Krise auf Dauer

Peter Stamm erzählt in „Nacht ist der Tag“ von der Erfahrung, sein gewohntes Leben zu verlieren, und dem schwierigen Versuch, ein neues zu beginnen

Von Markus BaumRSS-Newsfeed neuer Artikel von Markus Baum

Besprochene Bücher / Literaturhinweise

Gillian erwacht nach einem Autounfall, der ihrem Mann das Leben und ihr die Nase nahm, orientierungslos im Krankenhaus. Den physischen Verlusts ihres Gesichts macht der Schweizer Schriftsteller Peter Stamm in seinem Roman „Nacht ist der Tag“ zum Ausgangspunkt einer langanhaltenden Krisenerfahrung, die Gillian zur Suche nach einer neuen Identität führt. Zunächst kann sie sich weder an die Ursache ihres Krankenhausaufenthalts, noch an ihr bisheriges Leben erinnern. Auch ihr Körper, „ein leeres Gebäude voller seltsamer Geräusche, voller unkontrollierter Bewegungen“, gehorcht ihr kaum. Nur langsam erlangt sie die Kontrolle über ihn und ihre Erinnerungen, die Stamm durchgängig mittels unangekündigter Rückblenden vergegenwärtigt, zurück.

Als Teil der oberen Mittelschicht führt Gillian mit Matthias, ihrem als Kulturredakteur arbeitenden Mann, ein wohlsituiertes Leben. Mit dem Erfolg Gillians als Fernsehmoderatorin einer Kultursendung, auf den Matthias mit Eifersucht reagiert, stellen sich die ersten ehelichen Probleme ein. Die Beziehung erhalten beide trotz einer zusätzlichen zunehmenden emotionalen Distanzierung weiter aufrecht. Einen Versuch des Ausbruchs unternimmt Gillian durch die Annäherungsversuche an Hubert, einem von ihr interviewten Künstler, der Frauen nackt bei alltäglichen Verrichtungen fotografiert. Von ihm erhofft sie, nicht wie in ihrem Beruf als anonyme Moderatorinnenfassade, sondern als der Mensch „erkannt zu werden“, der sie ist. „Ich bin gespannt, was du in mir entdecken wirst, sagte Sie zu Hubert“. Doch der Flirt mit Hubert misslingt, er weist sie ab. „Ich sehe nichts in dir“.

An dem Abend einer Silvesterparty findet Matthias den Film, der Gillian nackt zeigt. Es kommt zum Streit. Matthias betrinkt sich bei der Party und fährt dennoch mit ihr im Auto heimwärts. Als ihr Auto gegen ein Reh prallt, stirbt Matthias und mit ihm Gillians altes Leben. Diese Zäsur scheint sie in Form eines notwendigen Ereignisses bereits erwartet zu haben. Dass „sie irgendwann bezahlen musste für alles“, war ihr gewiss. „Das Unglück hatte früher oder später kommen müssen,[…] es war unausweichlich“.

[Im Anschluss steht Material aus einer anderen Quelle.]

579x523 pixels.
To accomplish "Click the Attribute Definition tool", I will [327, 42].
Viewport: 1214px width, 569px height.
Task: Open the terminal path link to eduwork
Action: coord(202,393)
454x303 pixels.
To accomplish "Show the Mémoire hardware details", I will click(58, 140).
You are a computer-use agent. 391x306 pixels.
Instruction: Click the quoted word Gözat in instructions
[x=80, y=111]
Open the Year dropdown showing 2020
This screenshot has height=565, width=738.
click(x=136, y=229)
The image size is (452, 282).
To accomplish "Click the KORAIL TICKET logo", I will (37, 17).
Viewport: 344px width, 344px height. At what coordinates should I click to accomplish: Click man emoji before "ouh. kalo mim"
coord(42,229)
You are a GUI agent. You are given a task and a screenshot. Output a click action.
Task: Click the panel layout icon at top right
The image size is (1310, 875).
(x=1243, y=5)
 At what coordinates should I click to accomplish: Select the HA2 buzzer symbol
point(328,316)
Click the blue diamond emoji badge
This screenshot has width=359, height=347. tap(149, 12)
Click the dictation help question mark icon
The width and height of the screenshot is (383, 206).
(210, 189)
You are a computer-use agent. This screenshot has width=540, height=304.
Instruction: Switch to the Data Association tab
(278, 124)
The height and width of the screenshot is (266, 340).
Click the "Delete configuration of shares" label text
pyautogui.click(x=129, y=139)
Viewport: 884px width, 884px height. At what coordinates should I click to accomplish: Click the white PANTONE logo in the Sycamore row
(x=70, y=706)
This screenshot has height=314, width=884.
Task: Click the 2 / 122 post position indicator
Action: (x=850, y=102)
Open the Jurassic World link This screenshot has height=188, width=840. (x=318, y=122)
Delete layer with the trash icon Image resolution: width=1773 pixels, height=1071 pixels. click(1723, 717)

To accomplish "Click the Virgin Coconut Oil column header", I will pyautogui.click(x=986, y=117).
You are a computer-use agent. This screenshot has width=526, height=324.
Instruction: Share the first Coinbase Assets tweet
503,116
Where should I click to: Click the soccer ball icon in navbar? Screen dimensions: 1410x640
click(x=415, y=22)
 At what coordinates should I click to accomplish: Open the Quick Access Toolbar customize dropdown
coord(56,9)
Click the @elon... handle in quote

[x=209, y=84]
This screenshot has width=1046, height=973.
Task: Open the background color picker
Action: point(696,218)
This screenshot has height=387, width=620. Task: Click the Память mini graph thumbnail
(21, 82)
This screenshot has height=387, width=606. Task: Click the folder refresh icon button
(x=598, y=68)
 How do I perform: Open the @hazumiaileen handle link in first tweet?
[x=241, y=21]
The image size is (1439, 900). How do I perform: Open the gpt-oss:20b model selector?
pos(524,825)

Ruhig, fast gleichgültig reagiert sie daher auf die neue Situation. „Alle Empfindungen, Erleichterung, Wut, Trauer, waren nur Möglichkeiten, die sich nicht realisieren ließen“. Erst nach einer Weile ist sie zu einer emotionale Reaktion fähig. Überraschenderweise erfährt sie den fundamentalen Einschnitt als Entlastung, weil ihr Leben „eine einzige Inszenierung“ war, in der sie, statt sie selbst zu sein, nur eine ihr fremde Rolle übernahm. Durch den Unfall treten die latenten Brüche ihres Selbstbildes offen zutage. Sie „erinnerte sich an die Verzweiflung, mit der sie die Teile aneinandergehalten hatte, als müssten sie wieder zusammenwachsen“. Die plastische Chirurgie kann zwar Gillians Gesicht rekonstruieren, aber nicht den Weg zurück bannen. „Ihr Job, ihre Eltern, Matthias gehörten zu einem anderen Leben. Es ist alles noch da, sagte sie, nur ich bin weg“. Ihr Körper begegnet ihr als „Erbstück“, in das sie „eben erst […] eingezogen war“, ihre Wohnung als kalter Raum voll mit „seelenlosen Accessoires […] (und) Souvenirs, die an keine Erinnerung gebunden waren“. Das „Telefon (nahm sie) nicht mehr ab, […] E-Mails löschte sie, ohne sie richtig zu lesen“.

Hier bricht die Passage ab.